The night before I arrived at RVA, it poured. Five and a half inches (almost 14 cm) in the span of a few hours. Because the campus is sitting on the side of one big hill, and this rainy season has been exceptionally rainy, the circumstances were ripe for the series of landslides that followed. One landslide happened a few miles away, and crushed at least one home, killing three girls from the same family. One landslide blocked the main road leading to Kijabe. And one landslide hit the very edge of the RVA campus, knocking down a corner of the perimeter fence and turning what was once a steep tarmac road into a river of mud and debris. I walked over to see this last landslide and was awe-struck by its power to make a place completely unrecognizable.

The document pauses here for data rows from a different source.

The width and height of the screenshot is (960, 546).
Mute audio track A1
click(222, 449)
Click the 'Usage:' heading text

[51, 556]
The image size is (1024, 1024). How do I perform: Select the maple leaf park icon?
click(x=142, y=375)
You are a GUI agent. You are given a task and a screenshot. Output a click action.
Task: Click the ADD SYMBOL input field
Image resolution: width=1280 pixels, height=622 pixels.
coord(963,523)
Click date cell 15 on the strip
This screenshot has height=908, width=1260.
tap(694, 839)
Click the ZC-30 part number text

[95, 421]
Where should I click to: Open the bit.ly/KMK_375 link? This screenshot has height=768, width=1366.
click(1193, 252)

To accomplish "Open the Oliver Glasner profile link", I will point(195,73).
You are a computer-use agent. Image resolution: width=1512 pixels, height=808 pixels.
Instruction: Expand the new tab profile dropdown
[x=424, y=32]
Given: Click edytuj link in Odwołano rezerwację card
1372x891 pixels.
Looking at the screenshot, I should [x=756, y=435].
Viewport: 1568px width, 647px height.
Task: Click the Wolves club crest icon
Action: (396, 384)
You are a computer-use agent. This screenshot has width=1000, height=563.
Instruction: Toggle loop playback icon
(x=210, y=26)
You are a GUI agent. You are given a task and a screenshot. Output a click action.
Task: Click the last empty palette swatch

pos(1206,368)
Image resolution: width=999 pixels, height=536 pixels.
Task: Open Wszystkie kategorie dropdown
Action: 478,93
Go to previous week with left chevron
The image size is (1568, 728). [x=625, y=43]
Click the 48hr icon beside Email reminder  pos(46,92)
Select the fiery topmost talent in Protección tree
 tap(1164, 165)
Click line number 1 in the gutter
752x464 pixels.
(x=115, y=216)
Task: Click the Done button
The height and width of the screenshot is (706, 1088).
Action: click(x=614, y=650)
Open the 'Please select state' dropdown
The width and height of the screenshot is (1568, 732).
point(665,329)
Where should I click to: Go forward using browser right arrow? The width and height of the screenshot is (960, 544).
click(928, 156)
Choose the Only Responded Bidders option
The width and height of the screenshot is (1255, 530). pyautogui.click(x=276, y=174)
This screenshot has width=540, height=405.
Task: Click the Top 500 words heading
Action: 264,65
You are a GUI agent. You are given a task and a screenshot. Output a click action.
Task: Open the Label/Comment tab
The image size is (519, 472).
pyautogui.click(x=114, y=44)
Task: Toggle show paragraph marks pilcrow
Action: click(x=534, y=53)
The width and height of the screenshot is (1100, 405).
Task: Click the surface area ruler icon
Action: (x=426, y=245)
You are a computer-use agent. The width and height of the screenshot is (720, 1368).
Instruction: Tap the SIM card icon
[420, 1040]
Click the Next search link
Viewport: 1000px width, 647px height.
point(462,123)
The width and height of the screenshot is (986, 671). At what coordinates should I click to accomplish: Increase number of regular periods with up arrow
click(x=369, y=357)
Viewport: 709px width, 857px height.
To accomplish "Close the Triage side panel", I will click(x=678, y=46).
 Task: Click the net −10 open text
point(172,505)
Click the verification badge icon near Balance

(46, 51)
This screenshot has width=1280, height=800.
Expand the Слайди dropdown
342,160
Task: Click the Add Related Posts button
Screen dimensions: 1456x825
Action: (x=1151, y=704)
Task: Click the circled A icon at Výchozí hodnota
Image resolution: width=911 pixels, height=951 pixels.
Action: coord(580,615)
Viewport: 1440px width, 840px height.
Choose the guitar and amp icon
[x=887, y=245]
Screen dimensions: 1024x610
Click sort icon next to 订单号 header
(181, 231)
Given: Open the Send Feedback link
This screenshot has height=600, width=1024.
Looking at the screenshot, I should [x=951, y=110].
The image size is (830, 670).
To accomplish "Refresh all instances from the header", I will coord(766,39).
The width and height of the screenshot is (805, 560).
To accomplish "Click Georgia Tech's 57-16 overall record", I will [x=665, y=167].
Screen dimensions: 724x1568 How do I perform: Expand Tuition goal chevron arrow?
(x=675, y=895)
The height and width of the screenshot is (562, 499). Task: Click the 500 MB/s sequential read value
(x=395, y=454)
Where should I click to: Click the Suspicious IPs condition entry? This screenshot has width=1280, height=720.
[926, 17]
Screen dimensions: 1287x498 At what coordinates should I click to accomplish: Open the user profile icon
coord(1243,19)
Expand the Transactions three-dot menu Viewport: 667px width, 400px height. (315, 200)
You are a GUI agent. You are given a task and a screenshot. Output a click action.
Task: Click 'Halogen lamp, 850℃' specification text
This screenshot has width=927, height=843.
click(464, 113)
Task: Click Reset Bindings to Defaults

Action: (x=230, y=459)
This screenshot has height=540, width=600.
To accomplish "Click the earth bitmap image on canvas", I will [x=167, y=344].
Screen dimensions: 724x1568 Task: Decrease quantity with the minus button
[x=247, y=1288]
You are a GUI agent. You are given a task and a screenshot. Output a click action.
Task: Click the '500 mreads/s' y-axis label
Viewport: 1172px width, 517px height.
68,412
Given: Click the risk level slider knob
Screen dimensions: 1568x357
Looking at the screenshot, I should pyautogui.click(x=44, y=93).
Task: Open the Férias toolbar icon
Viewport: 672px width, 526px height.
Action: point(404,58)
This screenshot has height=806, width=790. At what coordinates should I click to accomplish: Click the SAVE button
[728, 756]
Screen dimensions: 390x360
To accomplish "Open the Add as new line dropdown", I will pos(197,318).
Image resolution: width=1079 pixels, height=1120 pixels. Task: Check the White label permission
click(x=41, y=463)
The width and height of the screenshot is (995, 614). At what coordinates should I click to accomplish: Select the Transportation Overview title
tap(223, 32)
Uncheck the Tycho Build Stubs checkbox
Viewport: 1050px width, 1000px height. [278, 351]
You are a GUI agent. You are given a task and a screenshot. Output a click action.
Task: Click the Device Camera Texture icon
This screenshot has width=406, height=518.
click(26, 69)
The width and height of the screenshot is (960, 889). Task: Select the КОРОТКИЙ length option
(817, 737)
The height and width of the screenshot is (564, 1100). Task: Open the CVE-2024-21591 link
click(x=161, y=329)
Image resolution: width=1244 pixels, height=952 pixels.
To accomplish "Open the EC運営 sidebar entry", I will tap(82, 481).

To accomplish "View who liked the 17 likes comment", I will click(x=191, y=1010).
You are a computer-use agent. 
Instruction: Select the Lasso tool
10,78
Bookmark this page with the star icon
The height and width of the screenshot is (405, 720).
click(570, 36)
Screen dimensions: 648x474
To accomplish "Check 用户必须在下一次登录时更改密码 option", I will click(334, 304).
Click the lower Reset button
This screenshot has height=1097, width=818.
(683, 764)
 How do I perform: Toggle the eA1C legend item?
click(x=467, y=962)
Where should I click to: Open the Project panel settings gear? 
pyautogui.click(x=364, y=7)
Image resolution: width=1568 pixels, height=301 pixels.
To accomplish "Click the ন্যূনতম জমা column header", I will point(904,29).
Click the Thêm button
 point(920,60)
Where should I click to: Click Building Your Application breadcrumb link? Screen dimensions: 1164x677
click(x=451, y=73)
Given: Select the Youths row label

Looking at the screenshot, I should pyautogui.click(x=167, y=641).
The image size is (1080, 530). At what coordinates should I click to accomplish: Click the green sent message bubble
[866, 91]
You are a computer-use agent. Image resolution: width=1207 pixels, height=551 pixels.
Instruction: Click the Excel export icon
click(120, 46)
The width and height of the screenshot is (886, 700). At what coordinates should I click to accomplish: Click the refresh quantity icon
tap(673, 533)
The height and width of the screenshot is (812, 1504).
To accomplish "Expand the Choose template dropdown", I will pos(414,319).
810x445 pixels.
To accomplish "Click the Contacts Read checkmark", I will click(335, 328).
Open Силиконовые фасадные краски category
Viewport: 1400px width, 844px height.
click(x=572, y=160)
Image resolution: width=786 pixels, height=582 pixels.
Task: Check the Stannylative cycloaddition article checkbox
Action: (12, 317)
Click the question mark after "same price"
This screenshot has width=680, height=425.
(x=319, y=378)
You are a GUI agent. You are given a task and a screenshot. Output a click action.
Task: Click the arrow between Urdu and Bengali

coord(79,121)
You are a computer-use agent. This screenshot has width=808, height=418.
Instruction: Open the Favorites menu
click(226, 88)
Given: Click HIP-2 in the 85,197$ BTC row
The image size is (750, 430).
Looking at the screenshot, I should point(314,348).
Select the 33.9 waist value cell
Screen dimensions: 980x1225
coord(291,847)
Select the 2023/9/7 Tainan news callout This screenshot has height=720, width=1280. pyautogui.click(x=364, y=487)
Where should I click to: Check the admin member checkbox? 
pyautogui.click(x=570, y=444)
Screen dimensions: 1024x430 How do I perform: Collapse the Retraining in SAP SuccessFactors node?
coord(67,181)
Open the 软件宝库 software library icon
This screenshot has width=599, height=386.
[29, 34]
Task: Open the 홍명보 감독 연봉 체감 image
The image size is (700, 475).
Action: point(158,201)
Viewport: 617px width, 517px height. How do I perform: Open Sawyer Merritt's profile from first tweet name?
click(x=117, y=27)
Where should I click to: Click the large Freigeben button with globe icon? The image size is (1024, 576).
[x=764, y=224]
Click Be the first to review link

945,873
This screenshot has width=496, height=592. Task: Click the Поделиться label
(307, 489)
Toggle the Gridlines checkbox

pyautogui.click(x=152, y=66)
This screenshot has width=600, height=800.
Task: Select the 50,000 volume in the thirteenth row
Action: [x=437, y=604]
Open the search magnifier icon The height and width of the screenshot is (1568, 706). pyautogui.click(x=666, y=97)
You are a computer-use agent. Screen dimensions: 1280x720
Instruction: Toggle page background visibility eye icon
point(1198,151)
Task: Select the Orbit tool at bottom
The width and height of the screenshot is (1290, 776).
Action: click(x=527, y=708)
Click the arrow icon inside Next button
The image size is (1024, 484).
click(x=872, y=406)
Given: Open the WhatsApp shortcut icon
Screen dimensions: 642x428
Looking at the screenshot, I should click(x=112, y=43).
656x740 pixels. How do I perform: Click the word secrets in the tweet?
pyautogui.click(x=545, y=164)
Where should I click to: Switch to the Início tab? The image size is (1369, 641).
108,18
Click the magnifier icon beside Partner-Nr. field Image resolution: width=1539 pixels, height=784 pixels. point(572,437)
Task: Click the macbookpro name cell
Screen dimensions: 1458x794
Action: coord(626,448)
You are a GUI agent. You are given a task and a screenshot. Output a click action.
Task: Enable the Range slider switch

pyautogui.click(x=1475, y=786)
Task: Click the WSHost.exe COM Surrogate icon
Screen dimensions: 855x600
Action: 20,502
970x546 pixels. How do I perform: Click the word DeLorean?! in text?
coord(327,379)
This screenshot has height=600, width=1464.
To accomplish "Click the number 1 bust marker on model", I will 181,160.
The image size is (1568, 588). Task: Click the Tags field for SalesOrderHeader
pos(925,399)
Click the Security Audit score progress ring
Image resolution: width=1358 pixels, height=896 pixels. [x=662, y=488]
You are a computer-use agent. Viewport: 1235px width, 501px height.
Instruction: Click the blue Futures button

Directly above RVA is the main railroad track connecting Kenya and Uganda. It was completely blocked by the landslide, but also probably helped to curb what could have been worse damage below.
Note the railroad tracks in the foreground.
If you look carefully on the hill in the background, you can see the brown trail where the avalanche of mud tore through the forest before it reached the tracks.
You can be sure the family in this house was extremely grateful that the mud changed its course instead of destroying their home!
A few curious RVA students came to check out the aftermath.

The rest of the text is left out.